At 10:52 a.m., eClerx Services was trading 13% higher at Rs 1,831 on BSE, compared to 0.40% lower in S&P BSE Sensex. Over-the-counter trading volumes increased fivefold with a total of around 520,000 shares changing hands on the NSE and BSE.

eClerx provides business process management, automation and analytics services to a number of Fortune 2000 companies, including some of the world’s largest financial services, communications, retail, fashion, media and entertainment, manufacturing, travel and leisure and technology.

As of Q4FY21, the company’s after-tax profit increased 39% QoQ to Rs 98.8 crore. EBIT (earnings before interest and tax) margins improved 295 basis points (bps) to 27.6 percent, mainly due to lower selling and development costs and higher gross margins.

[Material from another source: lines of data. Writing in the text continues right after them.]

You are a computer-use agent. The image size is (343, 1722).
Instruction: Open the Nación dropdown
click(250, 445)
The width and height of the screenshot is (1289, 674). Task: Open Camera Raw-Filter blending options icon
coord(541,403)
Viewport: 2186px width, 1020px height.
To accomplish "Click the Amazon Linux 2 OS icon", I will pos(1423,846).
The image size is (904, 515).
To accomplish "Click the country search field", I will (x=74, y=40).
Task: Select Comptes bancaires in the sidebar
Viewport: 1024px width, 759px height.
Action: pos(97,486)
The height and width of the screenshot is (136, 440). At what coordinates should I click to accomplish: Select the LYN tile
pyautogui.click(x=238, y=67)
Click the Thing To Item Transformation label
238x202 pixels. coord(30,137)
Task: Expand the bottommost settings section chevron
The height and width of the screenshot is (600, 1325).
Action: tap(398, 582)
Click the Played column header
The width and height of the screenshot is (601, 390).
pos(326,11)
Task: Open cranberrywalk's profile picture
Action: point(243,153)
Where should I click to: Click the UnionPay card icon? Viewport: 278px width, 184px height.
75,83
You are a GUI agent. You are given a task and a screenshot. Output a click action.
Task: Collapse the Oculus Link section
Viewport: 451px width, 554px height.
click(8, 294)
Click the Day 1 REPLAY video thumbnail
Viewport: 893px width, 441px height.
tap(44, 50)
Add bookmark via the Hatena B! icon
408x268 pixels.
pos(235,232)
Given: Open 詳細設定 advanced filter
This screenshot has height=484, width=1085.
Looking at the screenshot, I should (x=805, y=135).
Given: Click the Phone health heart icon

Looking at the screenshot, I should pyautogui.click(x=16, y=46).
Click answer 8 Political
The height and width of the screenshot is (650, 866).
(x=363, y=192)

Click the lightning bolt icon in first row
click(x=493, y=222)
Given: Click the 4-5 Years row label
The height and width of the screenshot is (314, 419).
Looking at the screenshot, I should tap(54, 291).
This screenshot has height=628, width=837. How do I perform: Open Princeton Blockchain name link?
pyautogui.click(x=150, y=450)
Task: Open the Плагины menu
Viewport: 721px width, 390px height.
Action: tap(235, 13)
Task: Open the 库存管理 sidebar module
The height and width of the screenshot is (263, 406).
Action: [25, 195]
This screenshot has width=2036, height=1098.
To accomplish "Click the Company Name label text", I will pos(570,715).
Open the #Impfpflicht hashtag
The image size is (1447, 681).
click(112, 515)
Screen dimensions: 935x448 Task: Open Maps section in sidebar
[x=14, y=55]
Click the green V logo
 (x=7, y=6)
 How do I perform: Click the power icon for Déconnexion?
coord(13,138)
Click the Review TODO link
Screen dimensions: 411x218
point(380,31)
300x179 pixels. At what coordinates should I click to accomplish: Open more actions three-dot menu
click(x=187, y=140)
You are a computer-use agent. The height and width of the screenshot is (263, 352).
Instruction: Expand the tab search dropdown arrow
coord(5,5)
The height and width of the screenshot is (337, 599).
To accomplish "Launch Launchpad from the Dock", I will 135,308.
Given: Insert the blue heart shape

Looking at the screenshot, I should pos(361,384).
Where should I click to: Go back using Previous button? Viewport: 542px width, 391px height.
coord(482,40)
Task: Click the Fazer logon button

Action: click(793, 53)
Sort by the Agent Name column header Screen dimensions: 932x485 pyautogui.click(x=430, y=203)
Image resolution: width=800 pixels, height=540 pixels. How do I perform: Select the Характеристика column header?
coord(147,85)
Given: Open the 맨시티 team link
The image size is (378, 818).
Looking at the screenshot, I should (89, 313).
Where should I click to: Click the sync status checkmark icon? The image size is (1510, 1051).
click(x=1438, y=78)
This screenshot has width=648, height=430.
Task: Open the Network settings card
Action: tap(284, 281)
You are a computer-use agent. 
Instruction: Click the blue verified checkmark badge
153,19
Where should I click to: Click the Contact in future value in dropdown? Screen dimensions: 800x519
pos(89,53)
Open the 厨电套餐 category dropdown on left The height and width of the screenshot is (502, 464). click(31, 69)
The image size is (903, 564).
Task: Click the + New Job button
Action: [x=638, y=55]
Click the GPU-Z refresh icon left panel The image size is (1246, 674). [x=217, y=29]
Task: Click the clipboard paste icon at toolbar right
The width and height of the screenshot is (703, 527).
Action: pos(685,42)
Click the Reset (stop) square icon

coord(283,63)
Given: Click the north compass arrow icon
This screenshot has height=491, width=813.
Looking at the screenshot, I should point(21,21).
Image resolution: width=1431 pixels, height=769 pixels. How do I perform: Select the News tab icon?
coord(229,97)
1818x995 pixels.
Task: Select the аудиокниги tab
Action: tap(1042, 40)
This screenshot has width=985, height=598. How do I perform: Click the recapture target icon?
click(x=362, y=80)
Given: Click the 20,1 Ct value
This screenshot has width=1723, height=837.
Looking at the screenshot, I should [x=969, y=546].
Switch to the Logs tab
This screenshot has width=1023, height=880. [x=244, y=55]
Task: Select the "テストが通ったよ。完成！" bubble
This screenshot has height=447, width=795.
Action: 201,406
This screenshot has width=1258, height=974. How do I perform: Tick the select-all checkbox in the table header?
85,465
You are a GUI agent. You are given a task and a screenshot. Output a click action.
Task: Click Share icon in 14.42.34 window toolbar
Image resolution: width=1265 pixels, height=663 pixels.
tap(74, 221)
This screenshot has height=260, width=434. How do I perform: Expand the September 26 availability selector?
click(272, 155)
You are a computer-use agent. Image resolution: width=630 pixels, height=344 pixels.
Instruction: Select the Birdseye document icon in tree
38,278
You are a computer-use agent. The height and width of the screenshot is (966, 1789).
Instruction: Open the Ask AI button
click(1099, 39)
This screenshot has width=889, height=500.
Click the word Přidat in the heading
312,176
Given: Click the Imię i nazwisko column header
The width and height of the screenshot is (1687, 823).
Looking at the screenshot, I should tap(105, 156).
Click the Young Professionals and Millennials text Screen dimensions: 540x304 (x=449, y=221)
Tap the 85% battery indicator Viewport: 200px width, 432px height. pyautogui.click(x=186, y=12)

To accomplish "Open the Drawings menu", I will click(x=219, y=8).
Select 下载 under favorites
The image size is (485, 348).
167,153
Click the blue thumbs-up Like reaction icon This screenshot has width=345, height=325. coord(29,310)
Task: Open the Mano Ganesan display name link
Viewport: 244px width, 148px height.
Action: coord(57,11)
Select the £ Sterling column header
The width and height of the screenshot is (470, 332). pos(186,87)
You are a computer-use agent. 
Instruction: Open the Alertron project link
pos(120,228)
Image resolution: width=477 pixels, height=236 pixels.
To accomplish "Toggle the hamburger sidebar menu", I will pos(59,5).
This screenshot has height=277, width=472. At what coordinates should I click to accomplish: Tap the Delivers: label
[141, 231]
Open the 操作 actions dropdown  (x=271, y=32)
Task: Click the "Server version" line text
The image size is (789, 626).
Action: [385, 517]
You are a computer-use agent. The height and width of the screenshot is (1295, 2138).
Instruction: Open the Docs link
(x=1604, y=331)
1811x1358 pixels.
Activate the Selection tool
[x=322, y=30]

The company said the total delivery headcount as of March 31, 2021 was 11,831, a 40% year-over-year increase.

The company, during the quarter, experienced healthy expansion in its EBIT margin due to healthy demand, lower installation and travel costs and weaker incentives. eClerx plans to grant salary increases starting in April 2021. This, along with the resumption of travel and rising installation costs, can hurt margins. However, with revenue growth and the full impact of increased costs visible in fiscal 23E, we expect fiscal 22E margins to improve 146 basis points year-on-year to 31, 2%, then will decline to 29.7% in fiscal 23E, said Devang Bhatt, analyst at ICICI Direct in the earnings update.

Given the positive demand environment for digital services, double-digit organic growth outlook for FY22, EBIT margin guidance of over 25% (despite the expected salary increase in Q1 of FY22) and better offshore delivery, BOBCAPS analysts have raised REDUCE’s action to BUY.